ETA: Also, some people just don't have problems with their edges. I wore wigs, braids and weaves for years and my edges never got pulled out. And my hair is fine. I did have problems with damage other places but not the edges. My problem spot is below my ear on the left side. Some people have problems with their nape or crown.


----------



## Miamori (May 13, 2009)

Denise11 said:


> How do you know if she's insecure? How do you know that her hair won't grow? Isn't that myth something that we're trying to dispel?
> 
> I dont think her cornrows is a lacedfont. On one of her shows, she had her hair braided and it looked just as healthy as it did on this show. The girl is smart. She knows what she's doing. And whether she wears her weave or not, she's just as black as all of us African Americans.



I did not say "her hair won't grow." I said when I've seen it out over the past few years, it has been NL-SL. You inferred what you chose. Had you asked if that were what I was saying, I would have told you no. 

I think it is a lacefront because when I've seen her own hair cornrowed, it looks significantly different than when she has a lacefront set or hair added in. It looks remarkably and inarguably different. 
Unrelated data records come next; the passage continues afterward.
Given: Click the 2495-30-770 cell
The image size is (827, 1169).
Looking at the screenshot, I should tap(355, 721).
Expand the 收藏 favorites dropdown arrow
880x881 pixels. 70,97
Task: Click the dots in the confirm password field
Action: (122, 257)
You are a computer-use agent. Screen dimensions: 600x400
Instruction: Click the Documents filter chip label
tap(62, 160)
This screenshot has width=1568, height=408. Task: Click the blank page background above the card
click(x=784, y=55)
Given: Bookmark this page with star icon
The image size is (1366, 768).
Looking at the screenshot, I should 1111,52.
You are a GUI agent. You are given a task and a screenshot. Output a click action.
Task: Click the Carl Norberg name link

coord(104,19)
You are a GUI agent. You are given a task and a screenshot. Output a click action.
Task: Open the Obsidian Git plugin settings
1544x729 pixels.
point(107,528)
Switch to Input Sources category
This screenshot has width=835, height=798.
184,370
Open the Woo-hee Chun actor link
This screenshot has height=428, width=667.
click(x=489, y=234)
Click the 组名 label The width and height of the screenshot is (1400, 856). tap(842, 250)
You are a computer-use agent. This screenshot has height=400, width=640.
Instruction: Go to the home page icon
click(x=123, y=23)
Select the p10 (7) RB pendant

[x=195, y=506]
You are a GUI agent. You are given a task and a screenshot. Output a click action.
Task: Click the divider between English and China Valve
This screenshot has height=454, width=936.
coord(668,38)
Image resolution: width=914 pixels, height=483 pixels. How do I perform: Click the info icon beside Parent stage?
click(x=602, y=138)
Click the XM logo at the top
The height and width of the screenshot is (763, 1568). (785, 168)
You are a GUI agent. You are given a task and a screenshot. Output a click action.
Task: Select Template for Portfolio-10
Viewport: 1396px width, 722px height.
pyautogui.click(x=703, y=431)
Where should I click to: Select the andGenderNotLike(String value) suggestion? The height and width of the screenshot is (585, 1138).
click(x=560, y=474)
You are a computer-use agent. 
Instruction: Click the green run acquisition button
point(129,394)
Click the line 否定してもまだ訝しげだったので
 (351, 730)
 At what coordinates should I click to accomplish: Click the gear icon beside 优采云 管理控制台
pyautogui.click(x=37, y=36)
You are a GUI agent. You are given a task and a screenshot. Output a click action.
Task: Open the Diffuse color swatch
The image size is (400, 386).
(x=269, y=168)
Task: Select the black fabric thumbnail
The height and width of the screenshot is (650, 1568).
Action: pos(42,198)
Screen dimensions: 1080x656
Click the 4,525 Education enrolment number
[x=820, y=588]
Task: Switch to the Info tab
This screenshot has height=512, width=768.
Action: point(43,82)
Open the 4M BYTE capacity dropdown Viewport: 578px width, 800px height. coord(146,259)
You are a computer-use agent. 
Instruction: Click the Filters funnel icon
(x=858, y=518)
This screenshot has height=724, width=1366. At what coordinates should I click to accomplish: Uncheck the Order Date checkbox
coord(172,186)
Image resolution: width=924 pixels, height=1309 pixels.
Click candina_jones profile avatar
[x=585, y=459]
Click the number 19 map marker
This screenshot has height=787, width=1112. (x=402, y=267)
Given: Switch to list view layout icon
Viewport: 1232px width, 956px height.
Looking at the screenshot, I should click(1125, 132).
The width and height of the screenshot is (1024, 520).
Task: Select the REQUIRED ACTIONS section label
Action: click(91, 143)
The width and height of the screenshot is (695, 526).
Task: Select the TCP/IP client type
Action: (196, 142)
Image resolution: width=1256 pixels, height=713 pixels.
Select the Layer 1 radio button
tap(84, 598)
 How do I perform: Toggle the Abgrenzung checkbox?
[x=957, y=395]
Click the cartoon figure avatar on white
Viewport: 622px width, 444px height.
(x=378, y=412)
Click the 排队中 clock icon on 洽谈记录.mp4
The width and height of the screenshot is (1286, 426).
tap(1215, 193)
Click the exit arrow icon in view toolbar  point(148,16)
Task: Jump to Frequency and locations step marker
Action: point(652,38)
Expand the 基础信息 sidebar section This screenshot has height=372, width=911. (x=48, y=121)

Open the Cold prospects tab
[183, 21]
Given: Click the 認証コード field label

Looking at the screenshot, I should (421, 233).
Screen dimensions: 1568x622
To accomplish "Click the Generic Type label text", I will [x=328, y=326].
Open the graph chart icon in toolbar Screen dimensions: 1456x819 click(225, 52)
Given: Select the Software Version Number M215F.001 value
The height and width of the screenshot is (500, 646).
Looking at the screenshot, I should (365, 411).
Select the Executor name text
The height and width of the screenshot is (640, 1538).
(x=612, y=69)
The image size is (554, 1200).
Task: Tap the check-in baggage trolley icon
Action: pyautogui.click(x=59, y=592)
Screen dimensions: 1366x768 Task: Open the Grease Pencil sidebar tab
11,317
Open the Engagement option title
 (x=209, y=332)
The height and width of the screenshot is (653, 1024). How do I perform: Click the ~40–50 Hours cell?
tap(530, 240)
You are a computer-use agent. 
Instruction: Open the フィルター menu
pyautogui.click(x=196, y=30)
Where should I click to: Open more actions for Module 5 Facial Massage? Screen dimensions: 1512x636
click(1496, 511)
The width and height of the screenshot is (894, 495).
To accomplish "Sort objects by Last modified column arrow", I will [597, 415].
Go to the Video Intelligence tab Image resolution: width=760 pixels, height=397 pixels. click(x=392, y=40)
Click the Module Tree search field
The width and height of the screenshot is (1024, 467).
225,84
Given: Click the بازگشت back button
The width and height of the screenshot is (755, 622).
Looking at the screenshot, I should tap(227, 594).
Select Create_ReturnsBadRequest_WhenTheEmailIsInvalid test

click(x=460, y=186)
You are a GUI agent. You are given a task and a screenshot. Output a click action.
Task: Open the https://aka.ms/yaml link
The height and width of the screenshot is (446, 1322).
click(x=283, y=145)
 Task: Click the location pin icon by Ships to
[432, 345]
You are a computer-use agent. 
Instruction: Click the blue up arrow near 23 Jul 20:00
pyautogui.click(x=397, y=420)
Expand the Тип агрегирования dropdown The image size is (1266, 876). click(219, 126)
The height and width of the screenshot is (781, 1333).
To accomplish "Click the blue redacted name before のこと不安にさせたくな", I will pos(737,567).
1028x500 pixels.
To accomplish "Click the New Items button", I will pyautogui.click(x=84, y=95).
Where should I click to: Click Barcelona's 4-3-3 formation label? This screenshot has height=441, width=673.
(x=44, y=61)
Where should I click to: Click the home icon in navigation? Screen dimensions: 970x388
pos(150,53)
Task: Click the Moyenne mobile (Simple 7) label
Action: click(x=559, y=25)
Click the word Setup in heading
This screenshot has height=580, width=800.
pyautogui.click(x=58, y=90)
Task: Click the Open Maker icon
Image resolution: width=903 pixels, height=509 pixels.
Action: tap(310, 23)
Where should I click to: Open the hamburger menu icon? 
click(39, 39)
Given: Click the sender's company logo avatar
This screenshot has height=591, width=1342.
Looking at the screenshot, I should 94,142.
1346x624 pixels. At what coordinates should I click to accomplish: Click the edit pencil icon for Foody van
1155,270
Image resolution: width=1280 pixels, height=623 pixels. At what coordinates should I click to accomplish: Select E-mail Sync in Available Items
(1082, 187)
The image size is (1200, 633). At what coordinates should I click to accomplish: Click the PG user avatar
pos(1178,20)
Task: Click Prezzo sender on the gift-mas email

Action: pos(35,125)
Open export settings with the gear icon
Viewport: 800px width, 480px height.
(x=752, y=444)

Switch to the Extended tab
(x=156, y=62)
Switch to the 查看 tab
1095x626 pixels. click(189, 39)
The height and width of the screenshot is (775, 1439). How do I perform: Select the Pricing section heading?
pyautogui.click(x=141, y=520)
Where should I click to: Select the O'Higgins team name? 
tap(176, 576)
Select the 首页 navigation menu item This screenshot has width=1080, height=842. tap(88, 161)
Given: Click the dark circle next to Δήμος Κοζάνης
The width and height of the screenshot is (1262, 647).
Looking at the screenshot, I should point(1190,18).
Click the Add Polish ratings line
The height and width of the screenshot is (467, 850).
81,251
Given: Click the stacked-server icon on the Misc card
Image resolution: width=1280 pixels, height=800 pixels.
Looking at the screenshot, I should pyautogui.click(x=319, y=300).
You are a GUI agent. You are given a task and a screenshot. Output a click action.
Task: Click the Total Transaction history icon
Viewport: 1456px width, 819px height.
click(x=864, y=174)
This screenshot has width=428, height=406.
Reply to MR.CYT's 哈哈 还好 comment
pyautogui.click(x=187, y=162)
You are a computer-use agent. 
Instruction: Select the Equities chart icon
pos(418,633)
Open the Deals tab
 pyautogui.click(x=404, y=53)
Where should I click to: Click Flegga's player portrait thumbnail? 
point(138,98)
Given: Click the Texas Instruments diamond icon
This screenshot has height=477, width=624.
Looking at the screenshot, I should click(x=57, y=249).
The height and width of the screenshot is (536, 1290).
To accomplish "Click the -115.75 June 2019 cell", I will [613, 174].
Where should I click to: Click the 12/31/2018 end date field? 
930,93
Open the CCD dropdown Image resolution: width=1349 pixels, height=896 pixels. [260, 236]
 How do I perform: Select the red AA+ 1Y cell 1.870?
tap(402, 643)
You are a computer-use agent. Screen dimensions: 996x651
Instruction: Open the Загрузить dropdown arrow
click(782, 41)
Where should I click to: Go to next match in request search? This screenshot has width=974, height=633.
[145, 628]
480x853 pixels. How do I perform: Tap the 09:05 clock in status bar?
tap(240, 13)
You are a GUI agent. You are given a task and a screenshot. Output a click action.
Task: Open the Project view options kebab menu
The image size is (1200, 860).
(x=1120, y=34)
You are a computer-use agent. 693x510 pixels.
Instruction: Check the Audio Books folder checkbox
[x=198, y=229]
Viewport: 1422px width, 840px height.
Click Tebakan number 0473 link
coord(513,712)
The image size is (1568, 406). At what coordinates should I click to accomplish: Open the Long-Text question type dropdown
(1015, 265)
And if you think she is smart, that is fine. I did not say she is an idiot, or that she does not no "what she is doing." I would not make an assessment of her intelligence, because I don't have a basis or report from which to do so. If you thought I did decide she was a clueless idiot, I'd like to know what you thought I was saying she doesn't have a clue about... making money or having healthy hair? I said nothing about her intelligence, or about her blackness. You came to a lot of conclusions.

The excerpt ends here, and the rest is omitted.